Kind of a common theme on this journey...waiting. But if there’s one thing that makes waiting worth it is how much more exciting and memorable “firsts” can be for you and us.
This year was no different, Gabe rushing in to wake us up, then we all make our way downstairs. You must’ve been super good because Santa brought you a brand new Wubble that you wasted no time face-planting into before happily dragging it up to your room. I jokingly said to Gabe “well that was a record, 30 seconds of Addie Christmas time!”
As we listened to you swinging in your room, bouncing off the wall, Clara and Gabe happily opened presents and we set yours in a pile for later on. In the midst of laughter and tearing of paper we looked up and there you were standing in the living room. We didn’t even hear you come down the stairs! We all stopped and said “Hi Addie!”

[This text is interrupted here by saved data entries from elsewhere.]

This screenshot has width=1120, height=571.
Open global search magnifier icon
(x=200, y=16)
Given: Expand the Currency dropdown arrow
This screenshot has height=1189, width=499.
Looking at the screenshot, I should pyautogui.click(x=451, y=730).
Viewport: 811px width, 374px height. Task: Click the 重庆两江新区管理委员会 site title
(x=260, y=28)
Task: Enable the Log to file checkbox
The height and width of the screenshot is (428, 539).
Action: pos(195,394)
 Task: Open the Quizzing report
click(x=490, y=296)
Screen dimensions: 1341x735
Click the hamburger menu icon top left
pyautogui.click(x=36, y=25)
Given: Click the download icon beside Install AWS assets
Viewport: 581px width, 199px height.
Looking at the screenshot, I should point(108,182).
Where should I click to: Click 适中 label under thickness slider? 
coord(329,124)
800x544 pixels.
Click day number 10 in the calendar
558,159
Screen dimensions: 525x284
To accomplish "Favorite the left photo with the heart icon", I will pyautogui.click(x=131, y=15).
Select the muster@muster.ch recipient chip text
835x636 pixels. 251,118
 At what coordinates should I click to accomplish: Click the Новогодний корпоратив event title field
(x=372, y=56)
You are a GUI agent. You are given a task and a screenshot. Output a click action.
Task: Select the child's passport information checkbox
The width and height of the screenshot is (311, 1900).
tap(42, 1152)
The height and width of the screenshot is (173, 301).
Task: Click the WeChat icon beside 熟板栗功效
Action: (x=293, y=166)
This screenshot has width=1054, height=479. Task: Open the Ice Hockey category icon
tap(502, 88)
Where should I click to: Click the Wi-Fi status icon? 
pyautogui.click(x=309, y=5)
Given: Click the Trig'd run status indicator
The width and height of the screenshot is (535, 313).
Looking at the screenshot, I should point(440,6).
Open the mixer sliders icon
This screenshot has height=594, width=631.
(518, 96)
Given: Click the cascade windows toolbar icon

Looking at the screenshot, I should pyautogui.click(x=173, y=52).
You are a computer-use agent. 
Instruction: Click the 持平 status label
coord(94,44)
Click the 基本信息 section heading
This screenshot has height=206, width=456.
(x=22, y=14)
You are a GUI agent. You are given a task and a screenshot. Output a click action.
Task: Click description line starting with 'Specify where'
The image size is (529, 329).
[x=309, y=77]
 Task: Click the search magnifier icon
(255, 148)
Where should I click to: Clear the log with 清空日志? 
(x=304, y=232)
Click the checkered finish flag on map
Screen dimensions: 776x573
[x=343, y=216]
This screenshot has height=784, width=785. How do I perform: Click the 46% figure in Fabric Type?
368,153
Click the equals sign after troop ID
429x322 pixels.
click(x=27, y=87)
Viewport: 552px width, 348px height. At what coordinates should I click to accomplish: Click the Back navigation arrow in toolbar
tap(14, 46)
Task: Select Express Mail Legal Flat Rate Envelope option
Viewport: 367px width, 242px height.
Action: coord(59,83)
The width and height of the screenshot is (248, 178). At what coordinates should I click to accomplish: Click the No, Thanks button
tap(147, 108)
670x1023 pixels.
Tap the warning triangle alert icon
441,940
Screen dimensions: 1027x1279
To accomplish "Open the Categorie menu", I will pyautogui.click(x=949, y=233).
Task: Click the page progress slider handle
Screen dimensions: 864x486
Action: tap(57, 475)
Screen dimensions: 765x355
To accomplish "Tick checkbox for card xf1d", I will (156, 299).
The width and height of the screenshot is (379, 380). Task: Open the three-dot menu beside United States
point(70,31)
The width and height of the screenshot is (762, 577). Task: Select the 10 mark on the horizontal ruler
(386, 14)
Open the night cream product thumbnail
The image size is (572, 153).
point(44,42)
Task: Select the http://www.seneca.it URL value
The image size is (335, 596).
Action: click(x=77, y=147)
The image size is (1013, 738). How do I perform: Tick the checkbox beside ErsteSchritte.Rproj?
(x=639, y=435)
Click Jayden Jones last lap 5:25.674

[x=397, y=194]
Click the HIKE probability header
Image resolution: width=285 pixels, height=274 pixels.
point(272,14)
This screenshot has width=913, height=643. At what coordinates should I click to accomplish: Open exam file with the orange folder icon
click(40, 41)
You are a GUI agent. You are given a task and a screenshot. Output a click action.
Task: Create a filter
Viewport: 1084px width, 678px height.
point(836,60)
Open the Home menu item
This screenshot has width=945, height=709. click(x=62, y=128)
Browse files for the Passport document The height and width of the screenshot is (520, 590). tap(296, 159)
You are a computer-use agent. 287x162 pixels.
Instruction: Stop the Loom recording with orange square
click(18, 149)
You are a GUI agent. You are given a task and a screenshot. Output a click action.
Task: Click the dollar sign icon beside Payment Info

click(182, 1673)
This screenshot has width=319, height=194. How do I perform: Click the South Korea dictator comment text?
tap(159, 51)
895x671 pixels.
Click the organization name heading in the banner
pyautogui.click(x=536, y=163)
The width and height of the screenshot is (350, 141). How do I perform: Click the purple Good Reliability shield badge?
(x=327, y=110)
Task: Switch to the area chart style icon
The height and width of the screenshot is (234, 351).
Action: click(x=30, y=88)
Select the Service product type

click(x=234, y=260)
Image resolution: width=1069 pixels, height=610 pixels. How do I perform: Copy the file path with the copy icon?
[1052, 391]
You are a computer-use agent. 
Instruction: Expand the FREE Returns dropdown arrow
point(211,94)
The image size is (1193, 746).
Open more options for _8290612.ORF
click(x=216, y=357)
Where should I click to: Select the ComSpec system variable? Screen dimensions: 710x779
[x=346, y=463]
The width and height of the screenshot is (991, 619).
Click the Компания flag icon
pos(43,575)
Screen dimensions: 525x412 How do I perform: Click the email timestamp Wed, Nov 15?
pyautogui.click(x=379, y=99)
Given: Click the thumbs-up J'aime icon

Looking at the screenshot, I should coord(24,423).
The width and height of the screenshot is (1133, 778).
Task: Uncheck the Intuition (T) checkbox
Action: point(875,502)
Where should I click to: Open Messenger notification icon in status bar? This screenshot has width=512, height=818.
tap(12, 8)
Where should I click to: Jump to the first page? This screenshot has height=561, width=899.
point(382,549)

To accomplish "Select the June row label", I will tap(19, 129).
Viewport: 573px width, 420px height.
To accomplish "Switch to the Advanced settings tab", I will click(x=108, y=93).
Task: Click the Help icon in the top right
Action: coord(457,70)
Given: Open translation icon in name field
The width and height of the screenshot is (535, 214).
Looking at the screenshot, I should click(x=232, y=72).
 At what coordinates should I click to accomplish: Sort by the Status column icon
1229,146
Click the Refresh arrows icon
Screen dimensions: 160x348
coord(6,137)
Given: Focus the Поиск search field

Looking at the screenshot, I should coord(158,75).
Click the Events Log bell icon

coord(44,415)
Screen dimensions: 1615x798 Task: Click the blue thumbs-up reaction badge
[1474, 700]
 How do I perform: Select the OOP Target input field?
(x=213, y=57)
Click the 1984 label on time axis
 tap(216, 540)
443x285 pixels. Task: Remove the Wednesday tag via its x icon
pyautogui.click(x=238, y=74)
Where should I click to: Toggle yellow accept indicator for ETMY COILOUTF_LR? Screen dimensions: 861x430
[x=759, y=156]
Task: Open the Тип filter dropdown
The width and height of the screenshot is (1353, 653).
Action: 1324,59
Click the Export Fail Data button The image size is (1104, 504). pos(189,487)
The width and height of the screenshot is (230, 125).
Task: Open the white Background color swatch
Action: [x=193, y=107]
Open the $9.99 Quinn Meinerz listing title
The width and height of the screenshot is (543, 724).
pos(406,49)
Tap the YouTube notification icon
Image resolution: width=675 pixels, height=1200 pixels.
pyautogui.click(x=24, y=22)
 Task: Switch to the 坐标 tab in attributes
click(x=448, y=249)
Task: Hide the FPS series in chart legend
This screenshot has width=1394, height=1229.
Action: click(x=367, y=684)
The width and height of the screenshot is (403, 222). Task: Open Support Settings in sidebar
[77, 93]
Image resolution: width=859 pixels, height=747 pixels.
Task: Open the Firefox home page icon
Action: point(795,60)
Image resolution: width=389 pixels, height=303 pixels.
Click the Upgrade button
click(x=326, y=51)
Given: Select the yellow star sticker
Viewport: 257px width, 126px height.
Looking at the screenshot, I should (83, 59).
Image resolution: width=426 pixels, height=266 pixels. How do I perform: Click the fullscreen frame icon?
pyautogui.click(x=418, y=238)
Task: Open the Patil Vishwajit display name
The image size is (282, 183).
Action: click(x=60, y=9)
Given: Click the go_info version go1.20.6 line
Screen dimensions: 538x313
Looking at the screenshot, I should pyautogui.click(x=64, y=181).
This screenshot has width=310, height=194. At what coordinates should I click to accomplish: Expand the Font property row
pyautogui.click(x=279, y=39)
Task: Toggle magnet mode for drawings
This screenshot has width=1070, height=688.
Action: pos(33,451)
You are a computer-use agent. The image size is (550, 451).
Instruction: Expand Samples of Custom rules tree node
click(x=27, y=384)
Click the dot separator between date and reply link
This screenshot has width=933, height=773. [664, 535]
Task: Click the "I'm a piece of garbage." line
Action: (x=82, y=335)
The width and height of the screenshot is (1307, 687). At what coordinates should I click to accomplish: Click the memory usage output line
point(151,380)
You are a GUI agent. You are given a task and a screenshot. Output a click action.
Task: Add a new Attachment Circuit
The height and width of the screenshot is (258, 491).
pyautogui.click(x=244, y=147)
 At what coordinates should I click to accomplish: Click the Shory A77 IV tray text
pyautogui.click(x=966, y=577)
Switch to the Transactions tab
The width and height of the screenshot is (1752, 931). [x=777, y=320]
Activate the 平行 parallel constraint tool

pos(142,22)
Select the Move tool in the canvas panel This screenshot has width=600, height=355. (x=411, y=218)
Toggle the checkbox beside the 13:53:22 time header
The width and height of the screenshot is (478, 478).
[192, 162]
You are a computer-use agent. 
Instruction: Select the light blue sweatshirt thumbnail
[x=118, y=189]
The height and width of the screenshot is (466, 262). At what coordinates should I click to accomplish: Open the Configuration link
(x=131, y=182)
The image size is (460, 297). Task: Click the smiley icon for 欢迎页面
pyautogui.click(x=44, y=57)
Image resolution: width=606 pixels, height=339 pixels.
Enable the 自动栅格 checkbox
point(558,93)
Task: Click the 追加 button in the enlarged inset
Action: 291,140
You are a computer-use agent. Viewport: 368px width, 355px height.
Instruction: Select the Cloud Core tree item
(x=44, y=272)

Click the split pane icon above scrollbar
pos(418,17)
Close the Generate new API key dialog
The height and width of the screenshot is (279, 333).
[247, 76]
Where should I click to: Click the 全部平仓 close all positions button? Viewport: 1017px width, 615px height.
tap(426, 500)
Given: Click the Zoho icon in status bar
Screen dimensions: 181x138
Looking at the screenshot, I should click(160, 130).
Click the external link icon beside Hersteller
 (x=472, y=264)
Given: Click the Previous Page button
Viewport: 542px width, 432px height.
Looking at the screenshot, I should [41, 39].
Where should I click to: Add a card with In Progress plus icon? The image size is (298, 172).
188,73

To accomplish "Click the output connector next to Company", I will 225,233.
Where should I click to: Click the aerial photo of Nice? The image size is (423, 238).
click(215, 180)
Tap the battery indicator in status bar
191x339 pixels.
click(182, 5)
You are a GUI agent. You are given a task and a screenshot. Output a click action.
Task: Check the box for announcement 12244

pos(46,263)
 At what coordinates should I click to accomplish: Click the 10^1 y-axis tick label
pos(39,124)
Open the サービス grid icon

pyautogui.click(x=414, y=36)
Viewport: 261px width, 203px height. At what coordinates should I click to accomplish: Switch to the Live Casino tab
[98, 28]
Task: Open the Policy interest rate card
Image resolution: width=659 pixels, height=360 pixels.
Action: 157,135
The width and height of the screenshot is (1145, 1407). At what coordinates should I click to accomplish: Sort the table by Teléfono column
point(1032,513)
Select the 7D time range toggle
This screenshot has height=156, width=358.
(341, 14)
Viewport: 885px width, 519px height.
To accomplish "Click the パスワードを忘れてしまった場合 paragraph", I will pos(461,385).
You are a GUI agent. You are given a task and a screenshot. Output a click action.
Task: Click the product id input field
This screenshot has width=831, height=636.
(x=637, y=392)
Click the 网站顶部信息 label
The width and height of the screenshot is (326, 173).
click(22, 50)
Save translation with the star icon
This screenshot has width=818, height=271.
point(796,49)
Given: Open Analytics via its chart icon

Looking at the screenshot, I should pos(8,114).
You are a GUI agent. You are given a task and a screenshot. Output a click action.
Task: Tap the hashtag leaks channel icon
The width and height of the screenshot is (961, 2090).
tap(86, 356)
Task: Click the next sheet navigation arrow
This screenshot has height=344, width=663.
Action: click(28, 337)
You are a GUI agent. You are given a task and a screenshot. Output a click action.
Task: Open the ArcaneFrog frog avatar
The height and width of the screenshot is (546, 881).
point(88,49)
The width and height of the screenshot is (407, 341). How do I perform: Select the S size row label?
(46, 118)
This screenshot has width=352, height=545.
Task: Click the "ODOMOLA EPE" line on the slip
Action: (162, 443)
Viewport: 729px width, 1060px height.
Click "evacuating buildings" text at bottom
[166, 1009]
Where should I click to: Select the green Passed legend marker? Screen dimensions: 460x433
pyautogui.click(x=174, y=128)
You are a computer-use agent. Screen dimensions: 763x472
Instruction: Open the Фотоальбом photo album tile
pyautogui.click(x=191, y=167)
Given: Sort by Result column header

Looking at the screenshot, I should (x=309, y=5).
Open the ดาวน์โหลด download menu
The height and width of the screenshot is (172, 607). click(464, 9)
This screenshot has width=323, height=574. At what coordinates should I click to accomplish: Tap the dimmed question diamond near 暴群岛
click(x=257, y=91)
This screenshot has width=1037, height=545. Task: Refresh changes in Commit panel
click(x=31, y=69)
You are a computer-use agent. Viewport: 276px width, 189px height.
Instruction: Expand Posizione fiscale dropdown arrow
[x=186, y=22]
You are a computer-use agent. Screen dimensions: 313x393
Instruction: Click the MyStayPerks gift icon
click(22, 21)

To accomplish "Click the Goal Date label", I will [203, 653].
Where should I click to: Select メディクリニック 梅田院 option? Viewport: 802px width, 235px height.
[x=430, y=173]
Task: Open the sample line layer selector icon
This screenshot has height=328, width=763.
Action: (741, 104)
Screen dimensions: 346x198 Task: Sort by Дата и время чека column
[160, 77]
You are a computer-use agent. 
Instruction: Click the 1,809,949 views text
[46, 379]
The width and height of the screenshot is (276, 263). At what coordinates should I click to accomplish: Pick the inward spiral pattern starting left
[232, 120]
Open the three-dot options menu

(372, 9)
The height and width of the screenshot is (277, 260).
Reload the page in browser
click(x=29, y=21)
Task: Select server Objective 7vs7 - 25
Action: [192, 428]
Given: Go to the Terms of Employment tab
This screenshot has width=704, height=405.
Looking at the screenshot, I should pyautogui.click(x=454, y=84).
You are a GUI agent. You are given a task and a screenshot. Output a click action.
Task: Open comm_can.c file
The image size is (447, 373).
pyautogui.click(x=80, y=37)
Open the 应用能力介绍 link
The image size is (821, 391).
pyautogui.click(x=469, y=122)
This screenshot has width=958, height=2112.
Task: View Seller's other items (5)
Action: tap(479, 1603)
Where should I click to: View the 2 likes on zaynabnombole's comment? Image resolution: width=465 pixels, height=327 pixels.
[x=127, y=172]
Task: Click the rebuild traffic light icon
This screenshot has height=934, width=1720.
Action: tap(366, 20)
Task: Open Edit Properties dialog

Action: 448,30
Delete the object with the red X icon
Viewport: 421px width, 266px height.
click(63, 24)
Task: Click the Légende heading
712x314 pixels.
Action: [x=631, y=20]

You promptly made your way over to daddy sitting on the floor. You looked around and visibly took a deep breath as if you were preparing yourself for whatever was next. Wasting no time in you being with us, daddy grabbed a gift from your pile and asked if you wanted to open it? He ripped a little piece and slid it over to you where you gave it a good once over before taking a rip at the paper all by yourself. This was a first Addie! Here you were sitting with us, our party of 5 opening presents and you were actually physically opening your presents (or just one, but you did it!). Not only did you open it, but you even stayed long enough to let daddy show you how to use your new gift. I could’ve cried Addie and my cheeks definitely hurt from smiling so much.
Addie we’ve waited a long time to have this moment, all 3 of our babies enjoying Christmas morning together, and this Christmas the day before your 9th birthday it happened. Truly a moment and a first we will never ever forget. While you sat viewing dinosaurs through a new viewfinder I was enjoying and savoring every moment of the view of our family together on Christmas morning.
Thank you for this memory Addie and Merry Christmas sweet girl.
We are so unbelievably proud of you!